Wednesday, December 25, 2013

Merry Christmas to Me...


One of six gifts. All of which I plan on opening. 

On a whim, I wished Siri… my phone… a Merry Christmas. “You could un-scrooge Scrooge,” she replied, as if I had been the only one on earth so considerate. “Merry Christmas to you too, Steven.”

It’s a wondrous world we live in, kids. Fill every inch of it with love.

Monday, December 23, 2013

Computer's Acting Up...

... so I figured I'd better wish ya'll a Merry Christmas before it croaked entirely.

                                                     Merry Christmas!

Sunday, December 15, 2013

The Sum of It

Maybe you have a dog. Or a cat. And maybe you have showered it with affection and watched as it lay there content as can be, and thought to yourself how you loved it as much, if not more, than anything you could think of on earth, or otherwise, and that, from the looks of it, the animal was thinking the very same thoughts as you. But then your dog or cat stood up and walked off, plopping itself back down three feet away from your bewildered heart.

This is what it is like to love the one I love.


Thursday, December 5, 2013

Here's What I Do...

I cut wood, because, after all, I am that much of a man, wink wink, and I don’t wear my boots, and the chainsaw spews chips onto and into my low-topped shoes where they fix themselves by the thousands in my socks, which I then throw into the washer, who, magically displaces the chips from my socks into my underwear—a tedious task I’m guessing—but nonetheless this is why I itch sometimes… down there… in case you wondered.

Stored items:
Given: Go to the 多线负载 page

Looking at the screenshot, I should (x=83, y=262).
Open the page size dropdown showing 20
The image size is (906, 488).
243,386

Task to complete: Copy the portion of the blog excerpt that begins at the words "Sunday, December 15, 2013" and stops after "one I love.", reproducing it word for word. The records are separate material, apart from the blog excerpt.

Response to this exercise:
Sunday, December 15, 2013

The Sum of It

Maybe you have a dog. Or a cat. And maybe you have showered it with affection and watched as it lay there content as can be, and thought to yourself how you loved it as much, if not more, than anything you could think of on earth, or otherwise, and that, from the looks of it, the animal was thinking the very same thoughts as you. But then your dog or cat stood up and walked off, plopping itself back down three feet away from your bewildered heart.

This is what it is like to love the one I love.